El abuelo Naúmov tenía una docena de perros, uno de ellos con tres patas. El perro la había perdido en una de las trampas que su amo ponía para liebres y zorros. Todos sus perros eran laikas, unos animales muy inteligentes. Los laikas viven a lo largo y ancho de Siberia, aunque su aspecto varía un poco según la zona. Los de los evenkos son grandes y muy fuertes. Los criados por los yakutios son más pequeños pero más agresivos, mordedores e increíblemente resistentes. Todo el invierno yakutio, con temperaturas de cincuenta, sesenta y setenta grados bajo cero, se lo pasan a la intemperie, y su piel les sirve a sus dueños para fabricar los mejores guantes.
Sasha vio por última vez al abuelo Naúmov en el otoño de 2009. En la pared de su choza había clavado un tablón de madera con una nota que decía que no lo enterraran cuando muriese, sino que lo incinerasen allí dentro con todas sus pertenencias. El abuelo le dijo a Sasha que se aproximaba su último invierno.
—Regreso en primavera —prosigue Sasha— y su choza ya no está. Tierra quemada. Solo quedaba la puerta y el marco calcinado, como si fuera una puerta al bosque, a la taiga, a los montes. Unos cazadores pasaron por allí antes que yo. Encontraron al anciano muerto en la cama, el tablón con su última voluntad y al perro de tres patas tumbado sobre el pecho del muerto. Intentaron ahuyentarlo, pero no se movió ni un centímetro, prendieron fuego y tampoco. Querían sacarlo de allí, salvarlo, y él se lo pagó enseñándoles los colmillos… Y así, tumbado sobre el abuelo Naúmov, los dos ardieron juntos.

Tareas por resolver ->
a. Según el texto sobre el abuelo Naúmov, ¿cómo perdió una pata uno de sus perros?
b. En el texto sobre el abuelo Naúmov, copia el tramo que va desde "Sasha vio por" hasta "su último invierno.", ambos incluidos, sustituyendo "choza" por "cabaña".

Sección de datos ->
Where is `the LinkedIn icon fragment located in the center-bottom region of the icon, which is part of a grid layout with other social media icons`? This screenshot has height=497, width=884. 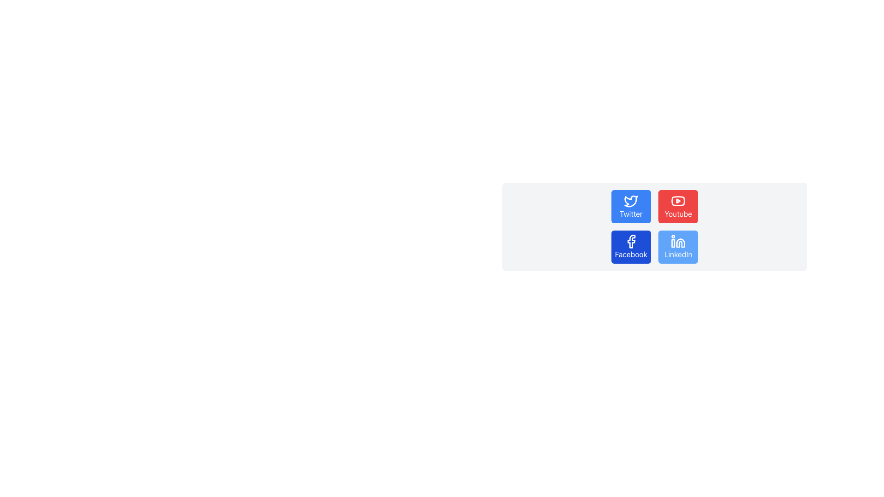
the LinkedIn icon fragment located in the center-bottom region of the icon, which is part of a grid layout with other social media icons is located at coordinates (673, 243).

Soluciones ->
a. La perdió en una de las trampas que su amo ponía para liebres y zorros.

b.
Sasha vio por última vez al abuelo Naúmov en el otoño de 2009. En la pared de su cabaña había clavado un tablón de madera con una nota que decía que no lo enterraran cuando muriese, sino que lo incinerasen allí dentro con todas sus pertenencias. El abuelo le dijo a Sasha que se aproximaba su último invierno.